Businessman buys Russian unit of German DIY chain OBI for $10 after settling debts -Forbes

The logo of the German home-improvement chain OBI is seen at a closed store in Moscow

(Reuters) - Businessman Josef Liokumovich bought a 60% stake in the Russian assets of German hardware store chain OBI for a nominal $10 sum after the Russian side settled debts, the entrepreneur told Forbes Russia in an interview published on Monday.

Tengelmann retail group, which owns OBI, was not immediately available for comment.

OBI GmbH said in March that it was leaving Russia after Moscow sent tens of thousands of troops into Ukraine, and in late July, the Vedomosti newspaper reported that OBI had found buyers for its Russian business.

Liokumovich told Forbes he paid 600 roubles ($9.84) for the German chain of DIY stores, which includes 27 hypermarkets in Russia and employs about 4,900 people.

In 2019, Liokumovich was in talks to buy OBI's business for 100 million euros ($102.3 million), he said. Liokumovich said he knew Karl-Erivan Haub, chief of Tengelmann, for years. Haub disappeared in 2018 when he failed to return from an off-piste skiing tour in the Alps.

Liokumovich did not reveal who bought the remaining stake in OBI's Russian business, adding only that it was an "honest partner" who was prepared to grow the company.

He told Forbes they had settled more than 30 million euros of debt with the Russian chain's parent company, without providing other details, and that they were planning to expand the business.

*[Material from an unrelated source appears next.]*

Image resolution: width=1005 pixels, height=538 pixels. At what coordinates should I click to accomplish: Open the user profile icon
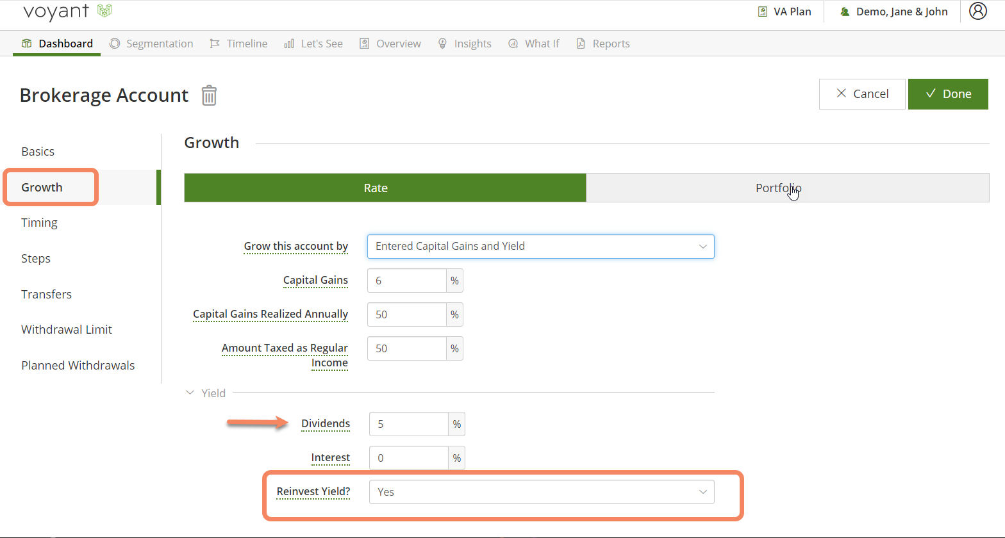coord(977,11)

They will begin the process of rebranding stores in September, Liokumovich said, a key condition in the deal to sell OBI in Russia.

"We have the ambitious task of making a more technological, more customer-oriented, more efficient company, which will become a prominent player in Russia's DIY market," Forbes quoted Liokumovich as saying.

OBI, which has more than 640 stores in Central and Eastern Europe, said in April that its shops in Russia were and will remain permanently closed as a result of Moscow's actions in Ukraine.

Liokumovich said the new company will ensure continuity in its operations, but will work with Russian suppliers and is planning to switch the background music played in-store from foreign to Russian music.